Women will bear and rear the children of the future, just as they have borne and reared the children of the past. But under what conditions the best or those less worthy? And what women again, the best or those less worthy? Has woman been freed from subjection, from an inferior place in the scheme of life, only to become so intoxicated with a personal freedom, with her own personal ambition, that she fails to see what emancipation really means? Will she be contented merely to imitate man rather than to work out a destiny of her own? We think not. When the first flush of freedom has passed, the pendulum will turn again and woman will find a truer place than she knows now or has known.

Two obstacles to the successful pursuit of her ultimate vocation stand prominently before the young woman of to-day: first, the instruction of the times has imbued her with too little respect for her calling; second, her education teaches her how to do almost everything except how to follow this calling in the scientific spirit of the day. She may scorn housework as drudgery, but no voice is raised to show her that it may be made something else. With the advent of vocational guidance, vocational training of necessity follows close behind. And with vocational training must come a proper appreciation, among the other businesses of life, of this “business of being a woman.”
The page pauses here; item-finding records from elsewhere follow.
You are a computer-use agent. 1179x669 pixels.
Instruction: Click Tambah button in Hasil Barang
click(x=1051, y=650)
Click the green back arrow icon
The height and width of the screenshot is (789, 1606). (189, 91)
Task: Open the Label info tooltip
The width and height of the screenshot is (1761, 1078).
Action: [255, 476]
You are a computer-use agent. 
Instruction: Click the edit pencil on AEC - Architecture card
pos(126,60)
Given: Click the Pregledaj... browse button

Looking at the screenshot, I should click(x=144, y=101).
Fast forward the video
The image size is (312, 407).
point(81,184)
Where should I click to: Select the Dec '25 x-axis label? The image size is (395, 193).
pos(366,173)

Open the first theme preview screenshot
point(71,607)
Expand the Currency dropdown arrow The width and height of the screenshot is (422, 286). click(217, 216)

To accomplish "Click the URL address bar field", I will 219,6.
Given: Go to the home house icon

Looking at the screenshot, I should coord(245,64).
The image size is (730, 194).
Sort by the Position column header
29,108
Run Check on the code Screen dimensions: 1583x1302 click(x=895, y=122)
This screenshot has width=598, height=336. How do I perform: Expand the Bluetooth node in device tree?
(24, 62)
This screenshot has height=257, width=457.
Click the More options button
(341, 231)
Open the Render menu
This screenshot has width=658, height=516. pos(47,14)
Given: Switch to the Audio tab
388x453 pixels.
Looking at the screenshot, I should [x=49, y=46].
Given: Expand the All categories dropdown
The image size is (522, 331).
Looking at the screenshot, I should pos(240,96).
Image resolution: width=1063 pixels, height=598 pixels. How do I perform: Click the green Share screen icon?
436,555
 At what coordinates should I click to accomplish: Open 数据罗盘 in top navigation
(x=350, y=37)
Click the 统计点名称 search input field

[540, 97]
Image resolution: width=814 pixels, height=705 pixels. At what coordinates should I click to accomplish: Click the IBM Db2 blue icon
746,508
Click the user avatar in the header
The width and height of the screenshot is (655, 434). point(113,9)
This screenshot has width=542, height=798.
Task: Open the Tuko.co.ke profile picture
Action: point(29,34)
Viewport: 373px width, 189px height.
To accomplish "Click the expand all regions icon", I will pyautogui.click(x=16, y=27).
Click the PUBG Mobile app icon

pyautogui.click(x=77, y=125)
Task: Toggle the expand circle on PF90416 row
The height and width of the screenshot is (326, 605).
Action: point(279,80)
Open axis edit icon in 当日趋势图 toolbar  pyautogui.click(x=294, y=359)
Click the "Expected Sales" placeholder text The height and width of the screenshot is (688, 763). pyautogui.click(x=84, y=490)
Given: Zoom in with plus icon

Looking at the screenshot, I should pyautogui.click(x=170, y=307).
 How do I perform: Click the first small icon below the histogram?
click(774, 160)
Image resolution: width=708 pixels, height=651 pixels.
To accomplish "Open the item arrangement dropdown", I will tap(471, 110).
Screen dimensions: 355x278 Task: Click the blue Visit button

Must we then educate the girl to be a homemaker, and keep her out of the industrial life which has claimed her so swiftly and in which she has found so much of her emancipation? No, we could not, if we would, keep her from the outside life. We must rather recognize her double vocation and, difficult though it seem, must educate her for both phases of her “business.” She will be not only the better woman, but the better worker, because of the very breadth of her vocational horizon.

Training for homemaking, then, must go hand in hand with training for some phase of industrial life. Vocational guides must consider not only inclination and temperament, but physical condition and the supply and demand of the industrial world. They will consider the girl not merely as an industrial worker, but as a potential homemaker. They will, therefore, also study the effect of various vocations upon homemaking capabilities.

How then shall the teaching of this double vocation be approached? How shall we, as teachers of girls, make them capable of becoming homemakers? How shall we make them see that homemaking and the world’s work may go hand in hand, so that they will desire in time to turn from their industrial service to the later and better destiny of making a home? This book offers its contribution toward answering these questions.